Albermarle found to his utter dismay that at Gravesend and Tilbury there were too few guns to halt a Dutch advance upon the Thames. To prevent such a disaster, he ordered all available artillery from the capital to be positioned at Gravesend. On 11 June he went to Chatham, expecting the backbone of England’s naval strength to be well prepared for an attack, but found only 12 of the 800 dockyard men present. Only 10 of the 30 sloops were there because the remainder had been used to ferry to safety the cherished personal possessions of senior officers, in Commissioner Pett’s case, his collection of model ships. No munitions or powder were available and the six-inch thick iron chain that blocked the Medway, installed in the Civil War to repel a possible attack of the Royalist fleet, had not been protected by batteries. Albemarle immediately ordered the transfer of the artillery from Gravesend to Chatham.

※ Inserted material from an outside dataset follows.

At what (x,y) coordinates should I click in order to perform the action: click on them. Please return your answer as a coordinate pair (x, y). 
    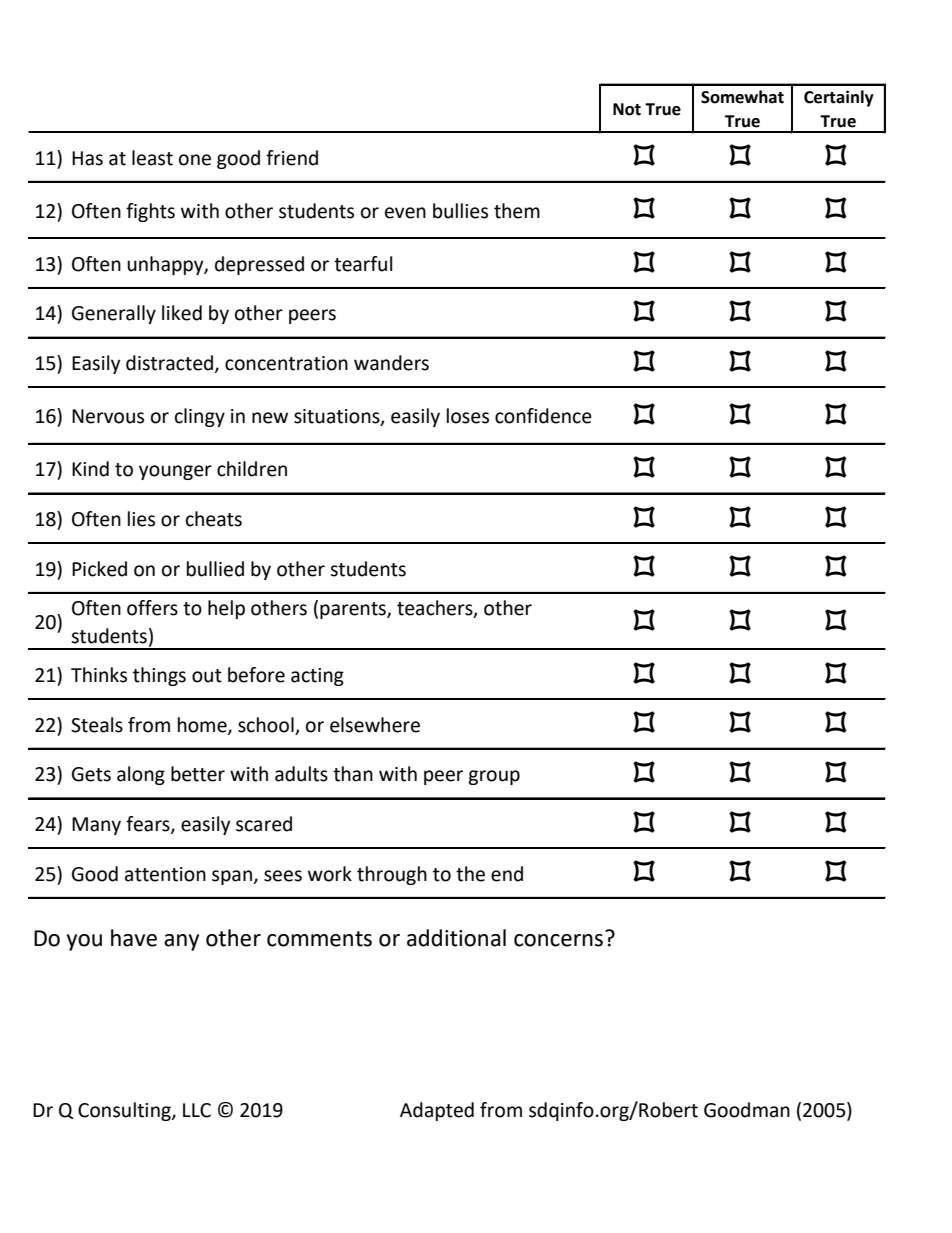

The full Dutch fleet arrived at the Isle of Sheppey on 10 June and launched an attack on the incomplete Sheerness Fort. Captain Jan van Brakel in Vrede, desperate to assuage the dishonour of his men, led and, followed by two other men-of-war, sailed as close to the fort as possible to batter it with cannon. Only the frigate Unity, stationed off the fort, was able to engage. It was supported by a number of ketches and fireships at Garrison Point, and by the fort itself where 16 guns had been hastily placed. The Unity fired one broadside, but when a Dutch fireship approached, she withdrew up the Medway, followed by the support vessels. The Dutch fired on the fort. Two men were hit and when the Scots soldiers of the garrison realised that no surgeon was on duty, they deserted. Seven remained, but their position became untenable when some 800 Dutch marines landed about a mile away. The fort and its guns were captured and blown up,
Confusion reigned on the English side, as Spragge, Monck and Admiralty officials issued conflicting orders. As his artillery would not arrive soon, Monck on the 11th ordered a squadron of cavalry and a company of soldiers to reinforce Upnor Castle. River defences were hastily improvised with blockships sunk, and the chain across the river was guarded by light batteries. Pett proposed that several big and smaller ships be sunk to block the Musselbank channel in front of the chain. HMS Golden Phoenix, HMS House of Sweden, HMS Welcome and HMS Leicester were scuttled along with the smaller vessels Constant John, Unicorn, John and Sarah. Spragge took soundings and discovered that this was not enough to block the second channel, several more were sunk, including the Barbados Merchant, Dolphin, Edward and Eve, Hind and Fortune. The job was done by men from the remaining warships, which were temporarily left crewless. They were placed in a too-easterly position on the line and could not be covered by fire. Monck then decided also to sink ships in Upnor Reach, presenting another barrier to the Dutch should they break through the chain at Gillingham. The defensive chain placed across the river had at its lowest point been lying practically 9ft under the waterline between its stages, leaving it possible for light ships to pass over it. The defenders tried to raise it by placing stages under it closer to the shore.